- Can be used in conjunction with rsync. Executed before rsync to renames files to their new location and rsync can synchronize the rest as it works well for that
- Does detect the file renames that happened in a tree and apply the changes in the other tree
No change:
- Given two directories A and B with similar files in both
- When
renametree A B
is executed - Then no change is performed
- And the index file is updated for A and B
Simple rename:
- Given two directories A and B already synchronized
- And some files renamed in A
- When I execute
renametree A B
- Then Files in B are renamed the same way they were renamed in A
- And index for A and B is updated to track the new location of those files
Reverse rename:
- Given two directories A and B already synchronized
- And some files renamed in B
- When I execute
renametree A B
- Then Files in A are renamed the same way they were renamed in B
- And index for A and B is updated to track the new location of those files
Conflicting rename:
- Given two directories A and B already synchronized
- And some files renamed in A
- And the same files renamed in B with a different name
- When I execute
renametree A B
- Then the command stops and shows the files that are in rename conflict
- And index for A and B is updated to track the new location of those files
- A file is a regular file or a directory with an inode. Renames are detected by looking at the inode and finding it in a new location
- A directory tracked by this tool contains an index file which contains the location of each file given their inode
- A rename is detected when the inode is found in another location than specified in the index file
- The index track all earlier locationf of the files too
- The index is updated each time the tool is executed
- Files are associated unique identifiers that are shared across synchronized directories
main:
- record the start time
- for each file in A and B:
- if the file does not have an id
- generate an id based on hashing: the start time, the relative path and a hash of the data
- if the file locations is different than in index
- record the new file location in the index with the start time
- if the file does not have an id
- we know all files in A and B have an id and their location is recorded
- for each file id that exists in both A and B:
- if their relative path is the same
- do nothing, files are already at their correct location
- if the location history tells one file is on an older location
- move it to the new location and record the new location history in the index
- if both files have different locations but history cannot tell which one is the correct location
- record file to show a conflict error
- if their relative path is the same
- show all conflict errors
- exit with status >0 in case of errors
tell history for files A and B
- starting by the end of each file history, find a location that is the same on both files at the same time
- if not found
- this is a conflict, return now
- else, process only history from that point in time to the end of history.

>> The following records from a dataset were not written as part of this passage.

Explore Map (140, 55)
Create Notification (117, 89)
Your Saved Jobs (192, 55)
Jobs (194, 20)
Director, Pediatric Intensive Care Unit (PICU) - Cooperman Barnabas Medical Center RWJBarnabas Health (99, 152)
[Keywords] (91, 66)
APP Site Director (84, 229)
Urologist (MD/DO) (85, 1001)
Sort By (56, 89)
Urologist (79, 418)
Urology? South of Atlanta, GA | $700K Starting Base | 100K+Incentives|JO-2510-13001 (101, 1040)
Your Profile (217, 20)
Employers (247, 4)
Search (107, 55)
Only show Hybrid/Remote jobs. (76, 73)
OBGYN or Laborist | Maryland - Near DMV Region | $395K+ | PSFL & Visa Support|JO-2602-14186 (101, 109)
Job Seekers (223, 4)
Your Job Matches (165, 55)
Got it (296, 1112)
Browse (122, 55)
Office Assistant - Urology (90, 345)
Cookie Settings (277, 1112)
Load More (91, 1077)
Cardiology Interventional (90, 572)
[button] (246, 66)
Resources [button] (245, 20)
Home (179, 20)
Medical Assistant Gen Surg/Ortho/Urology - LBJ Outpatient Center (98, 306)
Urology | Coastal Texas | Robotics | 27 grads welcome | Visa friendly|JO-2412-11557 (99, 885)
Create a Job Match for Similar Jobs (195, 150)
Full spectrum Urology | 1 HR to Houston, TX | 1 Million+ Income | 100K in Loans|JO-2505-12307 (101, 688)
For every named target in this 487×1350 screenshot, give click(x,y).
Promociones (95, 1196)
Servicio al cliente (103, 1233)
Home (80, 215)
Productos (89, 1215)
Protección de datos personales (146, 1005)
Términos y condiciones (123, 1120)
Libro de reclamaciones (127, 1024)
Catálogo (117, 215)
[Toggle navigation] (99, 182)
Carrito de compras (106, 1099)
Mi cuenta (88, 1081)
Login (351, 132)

- while the two histories have the same path as first entry in the history
- remove that entry from both histories
- if there is a file with an empty history
- that file is older, return the remaining history of the new file which contains the new location
- else, both files still have an history continuing
- return that there is a conflict
- while the two histories have the same path as first entry in the history
Solving a conflict is as easy as renaming a file in one copy to the same path of the other copy and running the tool again. it will record the same path for both copies of the file for the same point in time and be happy with it.
The index file name should contain in its name the inode number of the directory it refers to, so in case the file is copied by rsync elsewhere, it is not read mistakenly.
The index should contain entries with:
- the list of past locations of a file
- the inode number of a file
- the unique id of a file
- given a file name or an opened file, tell a unique id for it across directories
- given a file name or an opened file, create a new entry if it does not exists
- given a file name or an opened file, add a directory to the location history, with time
- given a unique file id, tell the timed history of the locations of this file
- The database is named
.renametree-%d
where %d is the inode number of the directory the file is on - The database is a line based text file
- the first work up to the first TAB or SPACE character tells the line type:
FID <UUID> <INUM>
: the line associates a unique ID to an inodeLOC <UUID> <TIME> <ESCAPED-PATH>
: the line associates a location in time to a file id
The format can be append-only and is easy to parse
Without an index file synchronized on both parties, a file can be identified by:
- an inode number, but only for the scope of a directory
- a data hash but only at some point in time
- a file name until this is renamed too
It seems impossible to track renames without an index